Start of Block

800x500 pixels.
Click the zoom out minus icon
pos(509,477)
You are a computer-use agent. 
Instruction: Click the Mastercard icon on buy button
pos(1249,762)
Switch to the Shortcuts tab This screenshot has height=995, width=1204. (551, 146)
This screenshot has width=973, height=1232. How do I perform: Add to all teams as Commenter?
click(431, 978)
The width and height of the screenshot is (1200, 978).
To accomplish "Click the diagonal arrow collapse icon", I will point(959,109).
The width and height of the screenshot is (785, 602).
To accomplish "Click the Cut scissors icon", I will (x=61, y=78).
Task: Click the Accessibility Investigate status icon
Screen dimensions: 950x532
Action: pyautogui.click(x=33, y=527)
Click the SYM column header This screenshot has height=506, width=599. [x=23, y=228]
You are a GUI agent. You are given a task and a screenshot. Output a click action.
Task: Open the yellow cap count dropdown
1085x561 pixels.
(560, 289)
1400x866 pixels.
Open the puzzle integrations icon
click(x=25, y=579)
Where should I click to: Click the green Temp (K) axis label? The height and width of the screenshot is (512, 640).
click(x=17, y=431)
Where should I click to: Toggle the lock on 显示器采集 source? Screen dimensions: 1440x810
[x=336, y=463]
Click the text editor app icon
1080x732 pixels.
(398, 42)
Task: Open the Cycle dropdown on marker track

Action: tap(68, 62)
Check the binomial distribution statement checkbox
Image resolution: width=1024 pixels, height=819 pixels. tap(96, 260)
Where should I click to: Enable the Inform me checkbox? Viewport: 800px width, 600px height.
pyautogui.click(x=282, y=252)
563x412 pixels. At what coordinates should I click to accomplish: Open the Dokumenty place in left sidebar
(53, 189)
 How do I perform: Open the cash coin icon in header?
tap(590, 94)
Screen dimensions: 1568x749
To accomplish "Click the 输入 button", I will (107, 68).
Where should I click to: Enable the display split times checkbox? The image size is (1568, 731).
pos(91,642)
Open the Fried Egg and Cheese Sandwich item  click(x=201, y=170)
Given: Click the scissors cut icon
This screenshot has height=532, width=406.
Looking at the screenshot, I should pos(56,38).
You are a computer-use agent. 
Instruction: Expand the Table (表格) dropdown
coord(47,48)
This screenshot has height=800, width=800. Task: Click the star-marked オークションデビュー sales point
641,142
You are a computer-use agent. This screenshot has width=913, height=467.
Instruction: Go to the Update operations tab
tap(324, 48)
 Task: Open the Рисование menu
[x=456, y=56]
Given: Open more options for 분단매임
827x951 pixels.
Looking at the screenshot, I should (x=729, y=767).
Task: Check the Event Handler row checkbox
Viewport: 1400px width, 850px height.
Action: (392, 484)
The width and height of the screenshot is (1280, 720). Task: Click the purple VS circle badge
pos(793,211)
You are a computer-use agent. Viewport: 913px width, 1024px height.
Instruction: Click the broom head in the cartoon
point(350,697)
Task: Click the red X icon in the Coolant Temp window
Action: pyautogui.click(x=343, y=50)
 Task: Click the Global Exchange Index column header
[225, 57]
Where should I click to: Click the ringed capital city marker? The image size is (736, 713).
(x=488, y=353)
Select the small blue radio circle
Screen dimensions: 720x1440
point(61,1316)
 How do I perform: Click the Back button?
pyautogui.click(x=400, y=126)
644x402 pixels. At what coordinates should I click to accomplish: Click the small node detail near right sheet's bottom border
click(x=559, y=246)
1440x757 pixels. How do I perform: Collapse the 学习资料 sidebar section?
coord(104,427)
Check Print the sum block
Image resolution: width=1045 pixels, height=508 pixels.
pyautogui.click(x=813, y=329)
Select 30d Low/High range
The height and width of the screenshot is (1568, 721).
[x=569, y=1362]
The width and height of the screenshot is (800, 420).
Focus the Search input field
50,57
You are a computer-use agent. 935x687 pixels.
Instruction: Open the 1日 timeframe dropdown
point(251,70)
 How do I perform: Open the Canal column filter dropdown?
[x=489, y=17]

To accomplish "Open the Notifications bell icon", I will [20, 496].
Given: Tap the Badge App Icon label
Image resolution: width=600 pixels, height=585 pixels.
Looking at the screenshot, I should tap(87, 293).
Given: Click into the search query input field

End of Block

## WHAT YOU HAVE TO DO
If a line in the material above contains "scissors", show that line.

## SOLVED EXERCISE
To accomplish "Click the Cut scissors icon", I will (x=61, y=78).
Given: Click the scissors cut icon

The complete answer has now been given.